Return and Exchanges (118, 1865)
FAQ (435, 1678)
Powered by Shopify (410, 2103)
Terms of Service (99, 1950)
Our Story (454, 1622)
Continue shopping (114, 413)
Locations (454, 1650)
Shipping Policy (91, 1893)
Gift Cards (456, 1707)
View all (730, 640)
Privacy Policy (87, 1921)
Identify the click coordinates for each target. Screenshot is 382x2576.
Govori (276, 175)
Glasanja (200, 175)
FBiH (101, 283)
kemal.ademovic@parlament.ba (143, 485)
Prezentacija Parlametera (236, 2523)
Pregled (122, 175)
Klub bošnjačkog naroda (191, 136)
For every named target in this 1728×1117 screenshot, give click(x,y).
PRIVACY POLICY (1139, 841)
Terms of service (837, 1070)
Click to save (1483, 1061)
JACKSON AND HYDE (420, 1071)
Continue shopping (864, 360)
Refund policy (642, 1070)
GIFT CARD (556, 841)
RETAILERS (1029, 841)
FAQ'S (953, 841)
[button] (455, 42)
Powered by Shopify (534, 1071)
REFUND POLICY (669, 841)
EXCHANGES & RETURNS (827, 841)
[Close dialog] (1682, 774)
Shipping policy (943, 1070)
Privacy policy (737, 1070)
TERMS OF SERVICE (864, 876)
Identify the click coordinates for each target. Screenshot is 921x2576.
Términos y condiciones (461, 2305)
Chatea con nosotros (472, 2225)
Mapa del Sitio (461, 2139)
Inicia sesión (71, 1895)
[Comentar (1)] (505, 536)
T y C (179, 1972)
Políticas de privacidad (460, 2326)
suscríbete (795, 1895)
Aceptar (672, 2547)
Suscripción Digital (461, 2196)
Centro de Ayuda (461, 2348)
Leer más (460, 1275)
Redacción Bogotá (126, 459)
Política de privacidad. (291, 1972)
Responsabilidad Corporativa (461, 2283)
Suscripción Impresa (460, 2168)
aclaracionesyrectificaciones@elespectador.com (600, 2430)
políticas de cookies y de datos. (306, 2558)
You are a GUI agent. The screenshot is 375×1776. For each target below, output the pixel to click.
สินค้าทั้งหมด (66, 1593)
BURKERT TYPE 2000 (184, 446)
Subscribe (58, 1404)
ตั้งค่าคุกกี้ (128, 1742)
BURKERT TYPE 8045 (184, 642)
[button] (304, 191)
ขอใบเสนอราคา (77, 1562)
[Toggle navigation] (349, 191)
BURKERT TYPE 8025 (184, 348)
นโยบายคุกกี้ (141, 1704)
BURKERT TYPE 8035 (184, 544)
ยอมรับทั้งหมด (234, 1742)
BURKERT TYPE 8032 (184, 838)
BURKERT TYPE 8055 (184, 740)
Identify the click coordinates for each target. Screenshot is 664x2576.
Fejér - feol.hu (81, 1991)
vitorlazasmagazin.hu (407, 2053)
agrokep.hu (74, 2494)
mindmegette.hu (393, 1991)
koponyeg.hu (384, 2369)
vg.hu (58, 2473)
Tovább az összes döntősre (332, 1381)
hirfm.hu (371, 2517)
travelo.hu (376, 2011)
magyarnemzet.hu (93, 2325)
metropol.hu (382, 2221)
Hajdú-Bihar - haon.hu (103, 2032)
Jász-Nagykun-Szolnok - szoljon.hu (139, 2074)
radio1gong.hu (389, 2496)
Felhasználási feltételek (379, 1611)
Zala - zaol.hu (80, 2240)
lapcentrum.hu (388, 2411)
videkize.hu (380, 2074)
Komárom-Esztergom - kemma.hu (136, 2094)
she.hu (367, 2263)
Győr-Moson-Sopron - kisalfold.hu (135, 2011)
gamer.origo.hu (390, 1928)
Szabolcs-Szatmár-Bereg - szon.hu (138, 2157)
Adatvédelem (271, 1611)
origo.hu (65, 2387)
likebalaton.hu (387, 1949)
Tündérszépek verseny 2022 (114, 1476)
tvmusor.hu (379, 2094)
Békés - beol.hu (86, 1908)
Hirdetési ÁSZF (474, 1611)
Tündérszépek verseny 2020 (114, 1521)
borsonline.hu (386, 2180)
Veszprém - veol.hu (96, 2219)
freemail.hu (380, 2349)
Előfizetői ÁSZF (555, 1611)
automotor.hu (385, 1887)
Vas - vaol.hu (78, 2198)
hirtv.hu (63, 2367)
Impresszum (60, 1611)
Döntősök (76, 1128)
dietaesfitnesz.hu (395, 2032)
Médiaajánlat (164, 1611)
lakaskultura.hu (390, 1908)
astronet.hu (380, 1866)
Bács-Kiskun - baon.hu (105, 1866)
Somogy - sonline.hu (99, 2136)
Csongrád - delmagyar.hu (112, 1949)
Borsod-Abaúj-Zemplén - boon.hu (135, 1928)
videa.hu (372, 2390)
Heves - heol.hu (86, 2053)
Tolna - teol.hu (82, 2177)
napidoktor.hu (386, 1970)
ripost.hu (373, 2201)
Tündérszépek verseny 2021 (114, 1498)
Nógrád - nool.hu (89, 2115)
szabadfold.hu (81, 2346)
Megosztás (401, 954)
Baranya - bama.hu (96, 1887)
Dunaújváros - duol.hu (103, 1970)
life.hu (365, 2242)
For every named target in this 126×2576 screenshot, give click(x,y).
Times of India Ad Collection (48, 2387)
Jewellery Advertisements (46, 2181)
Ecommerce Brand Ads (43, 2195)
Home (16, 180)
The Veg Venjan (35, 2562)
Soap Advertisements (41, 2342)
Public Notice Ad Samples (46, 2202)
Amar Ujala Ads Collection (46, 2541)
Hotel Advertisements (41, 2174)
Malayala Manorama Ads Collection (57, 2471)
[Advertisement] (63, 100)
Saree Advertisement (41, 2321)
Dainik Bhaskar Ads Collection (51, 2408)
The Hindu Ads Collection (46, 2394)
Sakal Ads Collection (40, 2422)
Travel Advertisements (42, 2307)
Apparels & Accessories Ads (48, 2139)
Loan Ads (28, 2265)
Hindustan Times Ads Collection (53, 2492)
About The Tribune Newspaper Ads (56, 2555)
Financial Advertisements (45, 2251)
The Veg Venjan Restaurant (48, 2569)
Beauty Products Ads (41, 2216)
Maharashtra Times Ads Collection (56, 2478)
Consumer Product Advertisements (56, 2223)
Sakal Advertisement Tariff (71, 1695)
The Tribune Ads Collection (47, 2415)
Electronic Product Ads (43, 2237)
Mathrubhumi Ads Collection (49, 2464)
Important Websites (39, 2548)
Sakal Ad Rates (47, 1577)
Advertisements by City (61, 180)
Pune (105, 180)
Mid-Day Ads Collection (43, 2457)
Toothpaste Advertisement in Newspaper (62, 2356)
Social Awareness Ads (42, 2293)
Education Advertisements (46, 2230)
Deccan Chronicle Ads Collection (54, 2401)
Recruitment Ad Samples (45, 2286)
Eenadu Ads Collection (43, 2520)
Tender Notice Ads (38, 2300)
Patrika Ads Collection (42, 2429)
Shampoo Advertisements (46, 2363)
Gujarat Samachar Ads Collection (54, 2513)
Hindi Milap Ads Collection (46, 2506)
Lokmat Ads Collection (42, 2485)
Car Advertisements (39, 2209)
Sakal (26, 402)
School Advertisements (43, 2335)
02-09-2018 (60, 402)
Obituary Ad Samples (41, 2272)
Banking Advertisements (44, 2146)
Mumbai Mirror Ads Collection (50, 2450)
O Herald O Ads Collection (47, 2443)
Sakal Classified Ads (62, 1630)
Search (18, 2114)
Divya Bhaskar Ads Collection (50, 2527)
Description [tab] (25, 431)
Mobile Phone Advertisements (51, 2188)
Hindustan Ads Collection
==============================
▶ _Exercise_:
For this task, set down the entire listing word for word.

▶ _Exercise result_:
Return and Exchanges (118, 1865)
FAQ (435, 1678)
Powered by Shopify (410, 2103)
Terms of Service (99, 1950)
Our Story (454, 1622)
Continue shopping (114, 413)
Locations (454, 1650)
Shipping Policy (91, 1893)
Gift Cards (456, 1707)
View all (730, 640)
Privacy Policy (87, 1921)
Identify the click coordinates for each target. Screenshot is 382x2576.
Govori (276, 175)
Glasanja (200, 175)
FBiH (101, 283)
kemal.ademovic@parlament.ba (143, 485)
Prezentacija Parlametera (236, 2523)
Pregled (122, 175)
Klub bošnjačkog naroda (191, 136)
For every named target in this 1728×1117 screenshot, give click(x,y).
PRIVACY POLICY (1139, 841)
Terms of service (837, 1070)
Click to save (1483, 1061)
JACKSON AND HYDE (420, 1071)
Continue shopping (864, 360)
Refund policy (642, 1070)
GIFT CARD (556, 841)
RETAILERS (1029, 841)
FAQ'S (953, 841)
[button] (455, 42)
Powered by Shopify (534, 1071)
REFUND POLICY (669, 841)
EXCHANGES & RETURNS (827, 841)
[Close dialog] (1682, 774)
Shipping policy (943, 1070)
Privacy policy (737, 1070)
TERMS OF SERVICE (864, 876)
Identify the click coordinates for each target. Screenshot is 921x2576.
Términos y condiciones (461, 2305)
Chatea con nosotros (472, 2225)
Mapa del Sitio (461, 2139)
Inicia sesión (71, 1895)
[Comentar (1)] (505, 536)
T y C (179, 1972)
Políticas de privacidad (460, 2326)
suscríbete (795, 1895)
Aceptar (672, 2547)
Suscripción Digital (461, 2196)
Centro de Ayuda (461, 2348)
Leer más (460, 1275)
Redacción Bogotá (126, 459)
Política de privacidad. (291, 1972)
Responsabilidad Corporativa (461, 2283)
Suscripción Impresa (460, 2168)
aclaracionesyrectificaciones@elespectador.com (600, 2430)
políticas de cookies y de datos. (306, 2558)
You are a GUI agent. The screenshot is 375×1776. For each target below, output the pixel to click.
สินค้าทั้งหมด (66, 1593)
BURKERT TYPE 2000 (184, 446)
Subscribe (58, 1404)
ตั้งค่าคุกกี้ (128, 1742)
BURKERT TYPE 8045 (184, 642)
[button] (304, 191)
ขอใบเสนอราคา (77, 1562)
[Toggle navigation] (349, 191)
BURKERT TYPE 8025 (184, 348)
นโยบายคุกกี้ (141, 1704)
BURKERT TYPE 8035 (184, 544)
ยอมรับทั้งหมด (234, 1742)
BURKERT TYPE 8032 (184, 838)
BURKERT TYPE 8055 (184, 740)
Identify the click coordinates for each target. Screenshot is 664x2576.
Fejér - feol.hu (81, 1991)
vitorlazasmagazin.hu (407, 2053)
agrokep.hu (74, 2494)
mindmegette.hu (393, 1991)
koponyeg.hu (384, 2369)
vg.hu (58, 2473)
Tovább az összes döntősre (332, 1381)
hirfm.hu (371, 2517)
travelo.hu (376, 2011)
magyarnemzet.hu (93, 2325)
metropol.hu (382, 2221)
Hajdú-Bihar - haon.hu (103, 2032)
Jász-Nagykun-Szolnok - szoljon.hu (139, 2074)
radio1gong.hu (389, 2496)
Felhasználási feltételek (379, 1611)
Zala - zaol.hu (80, 2240)
lapcentrum.hu (388, 2411)
videkize.hu (380, 2074)
Komárom-Esztergom - kemma.hu (136, 2094)
she.hu (367, 2263)
Győr-Moson-Sopron - kisalfold.hu (135, 2011)
gamer.origo.hu (390, 1928)
Szabolcs-Szatmár-Bereg - szon.hu (138, 2157)
Adatvédelem (271, 1611)
origo.hu (65, 2387)
likebalaton.hu (387, 1949)
Tündérszépek verseny 2022 (114, 1476)
tvmusor.hu (379, 2094)
Békés - beol.hu (86, 1908)
Hirdetési ÁSZF (474, 1611)
Tündérszépek verseny 2020 (114, 1521)
borsonline.hu (386, 2180)
Veszprém - veol.hu (96, 2219)
freemail.hu (380, 2349)
Előfizetői ÁSZF (555, 1611)
automotor.hu (385, 1887)
Vas - vaol.hu (78, 2198)
hirtv.hu (63, 2367)
Impresszum (60, 1611)
Döntősök (76, 1128)
dietaesfitnesz.hu (395, 2032)
Médiaajánlat (164, 1611)
lakaskultura.hu (390, 1908)
astronet.hu (380, 1866)
Bács-Kiskun - baon.hu (105, 1866)
Somogy - sonline.hu (99, 2136)
Csongrád - delmagyar.hu (112, 1949)
Borsod-Abaúj-Zemplén - boon.hu (135, 1928)
videa.hu (372, 2390)
Heves - heol.hu (86, 2053)
Tolna - teol.hu (82, 2177)
napidoktor.hu (386, 1970)
ripost.hu (373, 2201)
Tündérszépek verseny 2021 (114, 1498)
Nógrád - nool.hu (89, 2115)
szabadfold.hu (81, 2346)
Megosztás (401, 954)
Baranya - bama.hu (96, 1887)
Dunaújváros - duol.hu (103, 1970)
life.hu (365, 2242)
For every named target in this 126×2576 screenshot, give click(x,y).
Times of India Ad Collection (48, 2387)
Jewellery Advertisements (46, 2181)
Ecommerce Brand Ads (43, 2195)
Home (16, 180)
The Veg Venjan (35, 2562)
Soap Advertisements (41, 2342)
Public Notice Ad Samples (46, 2202)
Amar Ujala Ads Collection (46, 2541)
Hotel Advertisements (41, 2174)
Malayala Manorama Ads Collection (57, 2471)
[Advertisement] (63, 100)
Saree Advertisement (41, 2321)
Dainik Bhaskar Ads Collection (51, 2408)
The Hindu Ads Collection (46, 2394)
Sakal Ads Collection (40, 2422)
Travel Advertisements (42, 2307)
Apparels & Accessories Ads (48, 2139)
Loan Ads (28, 2265)
Hindustan Times Ads Collection (53, 2492)
About The Tribune Newspaper Ads (56, 2555)
Financial Advertisements (45, 2251)
The Veg Venjan Restaurant (48, 2569)
Beauty Products Ads (41, 2216)
Maharashtra Times Ads Collection (56, 2478)
Consumer Product Advertisements (56, 2223)
Sakal Advertisement Tariff (71, 1695)
The Tribune Ads Collection (47, 2415)
Electronic Product Ads (43, 2237)
Mathrubhumi Ads Collection (49, 2464)
Important Websites (39, 2548)
Sakal Ad Rates (47, 1577)
Advertisements by City (61, 180)
Pune (105, 180)
Mid-Day Ads Collection (43, 2457)
Toothpaste Advertisement in Newspaper (62, 2356)
Social Awareness Ads (42, 2293)
Education Advertisements (46, 2230)
Deccan Chronicle Ads Collection (54, 2401)
Recruitment Ad Samples (45, 2286)
Eenadu Ads Collection (43, 2520)
Tender Notice Ads (38, 2300)
Patrika Ads Collection (42, 2429)
Shampoo Advertisements (46, 2363)
Gujarat Samachar Ads Collection (54, 2513)
Hindi Milap Ads Collection (46, 2506)
Lokmat Ads Collection (42, 2485)
Car Advertisements (39, 2209)
Sakal (26, 402)
School Advertisements (43, 2335)
02-09-2018 (60, 402)
Obituary Ad Samples (41, 2272)
Banking Advertisements (44, 2146)
Mumbai Mirror Ads Collection (50, 2450)
O Herald O Ads Collection (47, 2443)
Sakal Classified Ads (62, 1630)
Search (18, 2114)
Divya Bhaskar Ads Collection (50, 2527)
Description [tab] (25, 431)
Mobile Phone Advertisements (51, 2188)
Hindustan Ads Collection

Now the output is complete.